◎ミャンマーの少数民族カレン族のゲリラ部隊は、隣国タイの国境近くにあるミャンマー軍の基地を占領したと発表した。
2021年4月27日/ミャンマーとタイの国境近くのミャンマー軍キャンプ場(Transborder News/AP通信)

4月27日、ミャンマーの少数民族カレン族のゲリラ部隊は、隣国タイの国境近くにあるミャンマー軍の基地を占領したと発表した。

一連の戦闘は、東南アジア諸国連合(ASEAN)サミットの3日後に勃発した。カレン族は軍事政権と激しく対立する少数民族のひとつで、独自のゲリラ部隊を保有している。

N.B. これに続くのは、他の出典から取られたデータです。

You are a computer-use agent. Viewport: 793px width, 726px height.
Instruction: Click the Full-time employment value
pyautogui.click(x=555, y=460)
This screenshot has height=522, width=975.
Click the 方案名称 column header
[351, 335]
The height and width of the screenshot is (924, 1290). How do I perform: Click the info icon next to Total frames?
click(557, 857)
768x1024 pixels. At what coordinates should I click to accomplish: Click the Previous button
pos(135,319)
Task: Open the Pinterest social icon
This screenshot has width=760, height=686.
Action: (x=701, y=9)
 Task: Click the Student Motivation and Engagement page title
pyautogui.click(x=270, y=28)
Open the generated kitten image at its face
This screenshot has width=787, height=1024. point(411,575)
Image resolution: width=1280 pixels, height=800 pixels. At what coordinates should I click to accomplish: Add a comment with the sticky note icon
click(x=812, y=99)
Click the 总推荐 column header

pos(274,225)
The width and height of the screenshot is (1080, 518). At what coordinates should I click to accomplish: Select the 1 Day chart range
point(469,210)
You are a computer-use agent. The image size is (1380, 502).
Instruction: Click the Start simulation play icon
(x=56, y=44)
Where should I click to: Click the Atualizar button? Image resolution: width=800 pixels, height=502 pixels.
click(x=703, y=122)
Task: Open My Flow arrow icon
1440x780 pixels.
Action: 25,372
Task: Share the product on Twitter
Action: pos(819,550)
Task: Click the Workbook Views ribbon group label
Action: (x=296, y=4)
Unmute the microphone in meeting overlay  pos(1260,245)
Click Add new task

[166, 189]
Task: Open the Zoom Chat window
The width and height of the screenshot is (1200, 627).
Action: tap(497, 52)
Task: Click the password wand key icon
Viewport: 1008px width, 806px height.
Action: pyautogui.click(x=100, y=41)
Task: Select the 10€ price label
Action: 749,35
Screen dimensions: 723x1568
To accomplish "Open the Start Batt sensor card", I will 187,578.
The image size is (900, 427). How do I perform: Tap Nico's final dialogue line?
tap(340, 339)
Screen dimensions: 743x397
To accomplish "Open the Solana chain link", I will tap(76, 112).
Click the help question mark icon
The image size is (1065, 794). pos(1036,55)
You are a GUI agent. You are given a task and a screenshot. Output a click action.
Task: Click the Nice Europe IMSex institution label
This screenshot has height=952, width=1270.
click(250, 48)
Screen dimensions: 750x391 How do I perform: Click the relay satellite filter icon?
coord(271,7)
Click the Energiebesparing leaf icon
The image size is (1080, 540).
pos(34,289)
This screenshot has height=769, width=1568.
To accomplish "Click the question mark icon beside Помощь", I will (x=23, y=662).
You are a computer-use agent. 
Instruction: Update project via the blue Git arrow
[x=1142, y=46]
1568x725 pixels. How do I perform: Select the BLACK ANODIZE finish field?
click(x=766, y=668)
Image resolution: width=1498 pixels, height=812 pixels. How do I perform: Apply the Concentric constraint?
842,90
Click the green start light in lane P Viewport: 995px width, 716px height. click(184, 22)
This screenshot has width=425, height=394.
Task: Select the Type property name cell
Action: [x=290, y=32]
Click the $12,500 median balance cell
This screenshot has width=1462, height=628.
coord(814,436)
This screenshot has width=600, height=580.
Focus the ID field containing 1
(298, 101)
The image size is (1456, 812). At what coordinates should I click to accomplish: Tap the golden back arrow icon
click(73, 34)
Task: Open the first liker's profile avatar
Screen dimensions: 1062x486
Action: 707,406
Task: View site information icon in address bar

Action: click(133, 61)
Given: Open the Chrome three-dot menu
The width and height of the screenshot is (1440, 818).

カレン民族同盟(KNU)のスポークスマンとタイの高官によると、ミャンマー軍は基地の占領に対する報復攻撃として、カレン族の村を空爆したという。

ミャンマー軍のミン・アウン・フライン司令官は2月1日の軍事クーデターで政権を奪取し、昨年の議会選挙で大勝した国民民主連盟(NLD)の議員とアウンサンスーチー氏を拘束した。

ミャンマーの逮捕者と死亡者を追跡している政治犯支援協会(AAPP)によると、一連の弾圧で死亡した抗議者は700人以上にのぼり、数千人が拘束されたという。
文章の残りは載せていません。